▶ [TASK] Return nothing but the lines from the line with "Collapse the pve1 node in the tree" through the last line of the entries that follow, copied exactly and free of pictures.

▶ [DATA SUPPLIED]

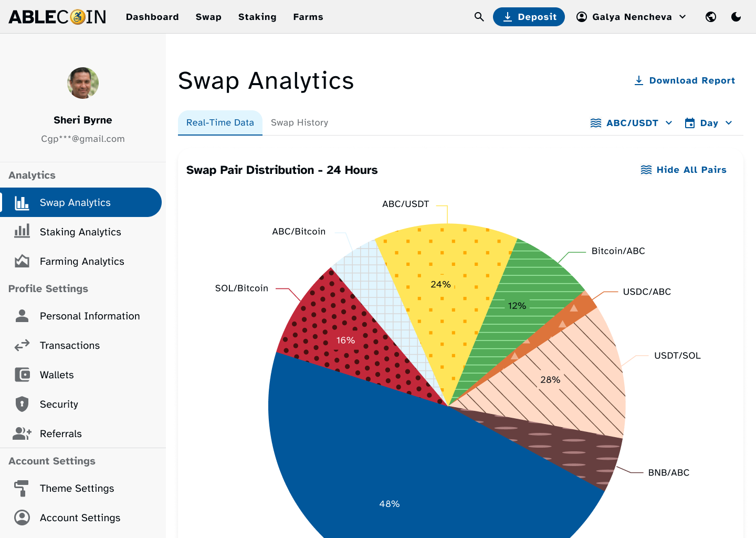Click the search magnifier icon
Screen dimensions: 756x538
479,17
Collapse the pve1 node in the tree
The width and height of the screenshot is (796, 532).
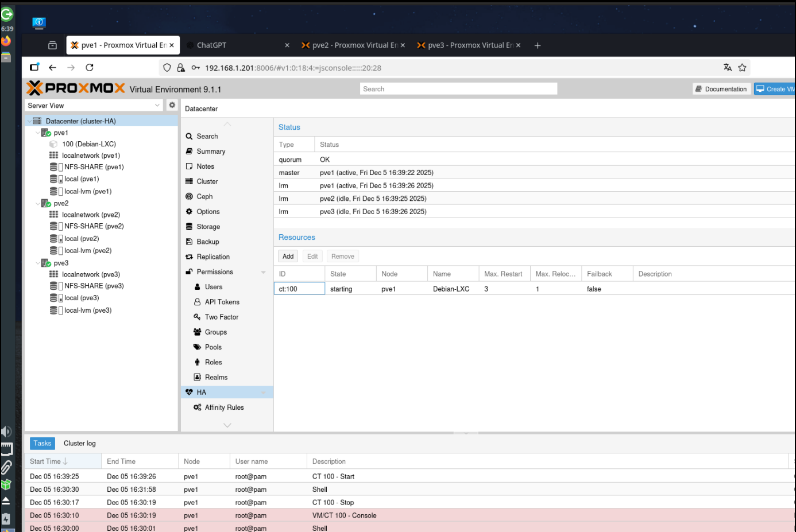pos(37,132)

▶ [COMPLETED EXERCISE]
Collapse the pve1 node in the tree
The width and height of the screenshot is (796, 532).
pos(37,132)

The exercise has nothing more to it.